*** Block opens ***

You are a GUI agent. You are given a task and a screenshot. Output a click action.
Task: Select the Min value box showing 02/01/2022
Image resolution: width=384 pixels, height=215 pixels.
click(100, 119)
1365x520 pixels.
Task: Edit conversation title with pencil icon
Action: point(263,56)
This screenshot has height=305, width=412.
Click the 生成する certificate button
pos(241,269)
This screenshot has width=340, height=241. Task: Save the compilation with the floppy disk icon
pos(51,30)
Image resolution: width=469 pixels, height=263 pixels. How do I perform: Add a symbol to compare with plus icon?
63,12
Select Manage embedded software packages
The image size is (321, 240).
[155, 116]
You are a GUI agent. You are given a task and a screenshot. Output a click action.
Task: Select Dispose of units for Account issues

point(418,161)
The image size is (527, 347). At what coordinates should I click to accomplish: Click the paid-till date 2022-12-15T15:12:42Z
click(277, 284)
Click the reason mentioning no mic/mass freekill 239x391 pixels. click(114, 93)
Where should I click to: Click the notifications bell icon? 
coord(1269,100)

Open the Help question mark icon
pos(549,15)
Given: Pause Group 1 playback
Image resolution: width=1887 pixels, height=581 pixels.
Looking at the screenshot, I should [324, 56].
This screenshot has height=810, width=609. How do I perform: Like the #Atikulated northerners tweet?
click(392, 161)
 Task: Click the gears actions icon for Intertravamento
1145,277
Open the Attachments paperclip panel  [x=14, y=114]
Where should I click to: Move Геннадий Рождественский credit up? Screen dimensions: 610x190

*** Block closes ***

> REQUIREMENT:
Copy out the full set of entries without altering anything.

> SOLVED PROBLEM:
You are a GUI agent. You are given a task and a screenshot. Output a click action.
Task: Select the Min value box showing 02/01/2022
Image resolution: width=384 pixels, height=215 pixels.
click(100, 119)
1365x520 pixels.
Task: Edit conversation title with pencil icon
Action: point(263,56)
This screenshot has height=305, width=412.
Click the 生成する certificate button
pos(241,269)
This screenshot has width=340, height=241. Task: Save the compilation with the floppy disk icon
pos(51,30)
Image resolution: width=469 pixels, height=263 pixels. How do I perform: Add a symbol to compare with plus icon?
63,12
Select Manage embedded software packages
The image size is (321, 240).
[155, 116]
You are a GUI agent. You are given a task and a screenshot. Output a click action.
Task: Select Dispose of units for Account issues

point(418,161)
The image size is (527, 347). At what coordinates should I click to accomplish: Click the paid-till date 2022-12-15T15:12:42Z
click(277, 284)
Click the reason mentioning no mic/mass freekill 239x391 pixels. click(114, 93)
Where should I click to: Click the notifications bell icon? 
coord(1269,100)

Open the Help question mark icon
pos(549,15)
Given: Pause Group 1 playback
Image resolution: width=1887 pixels, height=581 pixels.
Looking at the screenshot, I should [324, 56].
This screenshot has height=810, width=609. How do I perform: Like the #Atikulated northerners tweet?
click(392, 161)
 Task: Click the gears actions icon for Intertravamento
1145,277
Open the Attachments paperclip panel  [x=14, y=114]
Where should I click to: Move Геннадий Рождественский credit up? Screen dimensions: 610x190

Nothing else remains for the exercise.